The 16 implementation expectations for this goal include education of health care workers, patients, and families; implementation of hand hygiene guidelines, contact precautions for patients with methicillin-resistant Staphylococcus aureus (MRSA) and Clostridium difficile–associated disease (CDAD), a MRSA surveillance program; implementation of a laboratory-based alert system that identifies new patients with MRSA; a CDAD surveillance program; and effective cleaning and disinfection of both patient care equipment and the patient care environment.
"These programs have already been instituted across the country. Increased monitoring may now be required but, in essence, this is in place," says Catalano.
• Prevent catheter-associated bloodstream infections.
"There are 13 implementation expectations for this goal, and all should be the practice in hospitals today," says Catalano. "These would be implemented collaboratively through infection control, patient care, and the quality department."
• Prevent surgical site infections.
Infection control, perioperative areas, and the quality department will need to work together to be certain that surgical site infection rates are measured, compliance with best practices is monitored, and the overall effectiveness of prevention efforts evaluated, says Catalano.
• Perform modified medication reconciliation processes in settings where medications are not used, are used minimally, or prescribed for a short duration.
This will impact ambulatory care, urgent and emergent care, office-based surgery, outpatient radiology, and behavioral health care. "Here, when no changes are made to the patient's current medication list or when only short-term medications, such as five days of an antibiotic, are prescribed, the patient is provided a list containing the short-term medication additions," says Catalano.
If any long-term chronic medications are prescribed, a complete list of reconciled medications is provided to the patient, family, and primary care provider or original referring provider.
"It is likely that most organizations have set up a medication reconciliation task force," says Catalano. "This task force could be resurrected to determine how the organization will address the additions to the NPSGs. The quality department, as a member of the task force, would help in determining measurement of the NPSGs components."

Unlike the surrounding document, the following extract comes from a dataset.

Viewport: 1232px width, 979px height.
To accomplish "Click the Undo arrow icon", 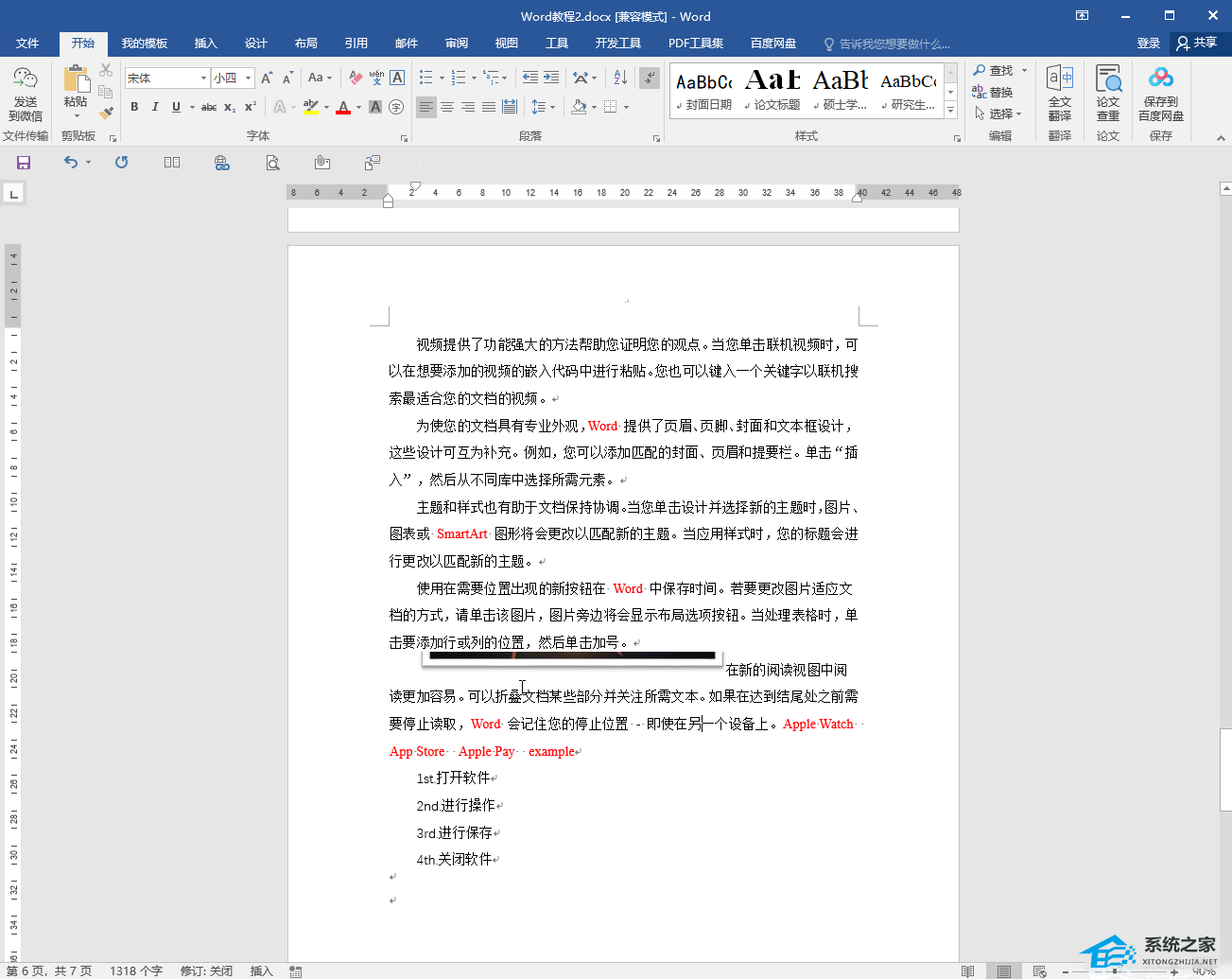I will (x=71, y=163).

• Patients must be provided with information on infection control measures for hand hygiene practices, respiratory hygiene practices, and contact precautions.

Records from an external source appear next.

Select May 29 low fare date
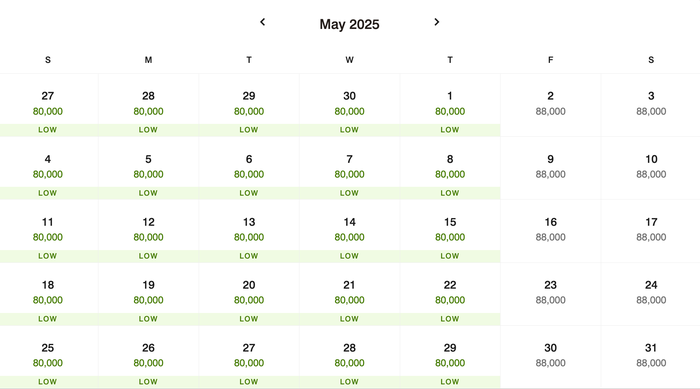700x389 pixels. [x=450, y=357]
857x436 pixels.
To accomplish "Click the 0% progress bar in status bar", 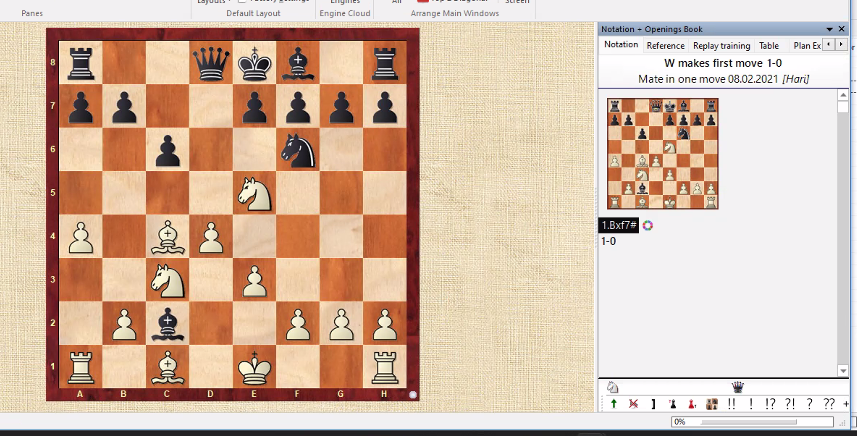I will 760,422.
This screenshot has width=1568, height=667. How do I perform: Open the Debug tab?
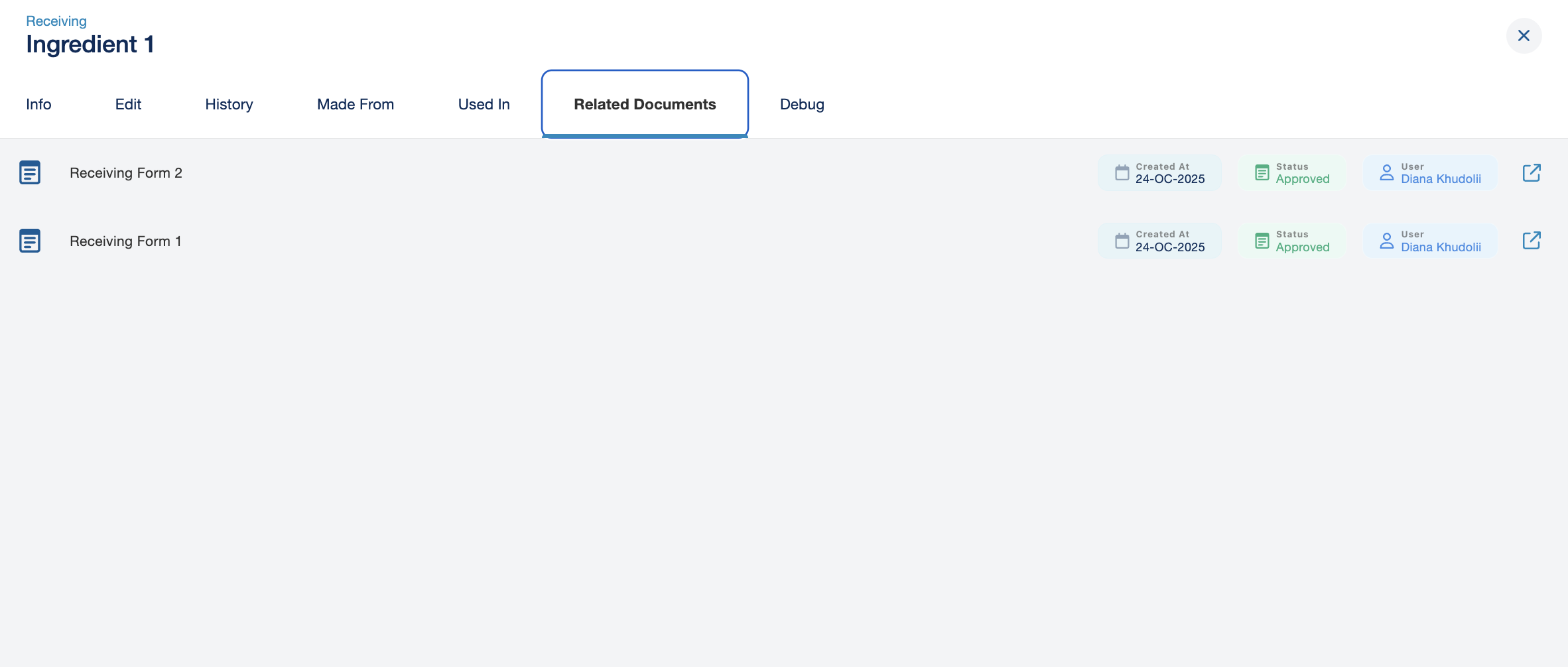pos(802,104)
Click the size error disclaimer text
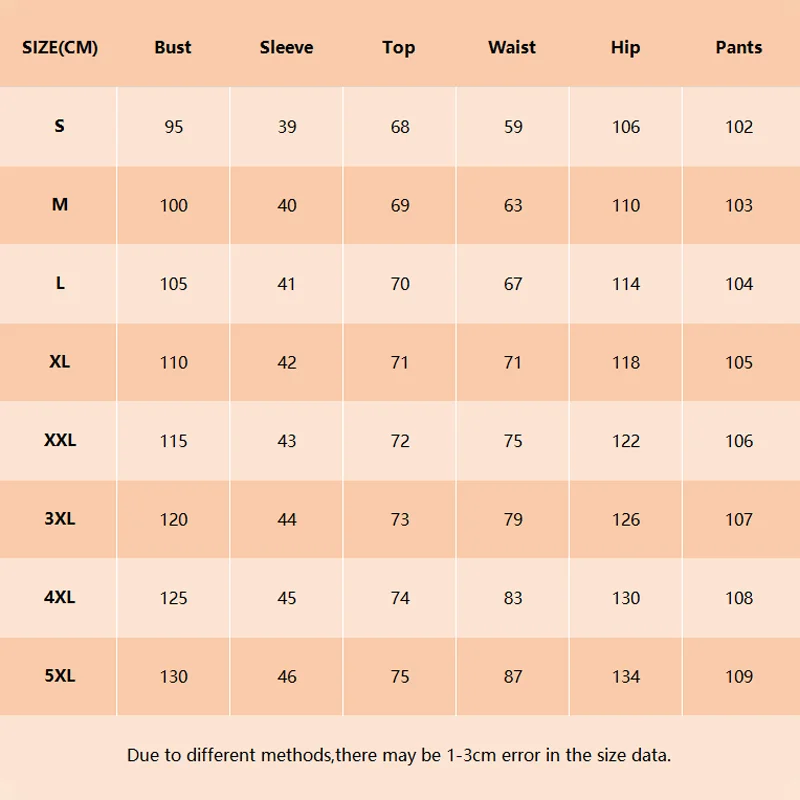Screen dimensions: 800x800 pyautogui.click(x=399, y=755)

"Tracking of how often the information is actually provided will be one piece of the puzzle," she says. "The other, that naturally follows, is assessing whether or not the patient and family understand the information provided. This will probably involve questioning of the patient and patient's family to seek their level of understanding."
Organizations also must provide surgical patients with information on the prevention of adverse events in surgery. "The organization will need to determine how this information will be dispersed to its surgical patients. The quality department will have to help develop a tracking mechanism that will work for the organization," says Catalano.
• There are new requirements for the Universal Protocol.
Quite a few revisions and additions have been made to the Universal Protocol in an effort to clarify the requirements, says Catalano. These revisions and additions must be taken seriously by the perioperative team, and by any other staff involved anywhere in the facility where procedures are performed. "They, along with the quality department, will need to develop measures for tracking of these important revisions and additions," says Catalano.
There are also new requirements for the final "time out" verification immediately before starting the procedure. "There needs to be an interactive verbal communication between team members and the ability for any team member to express concerns about the procedure verification," says Catalano.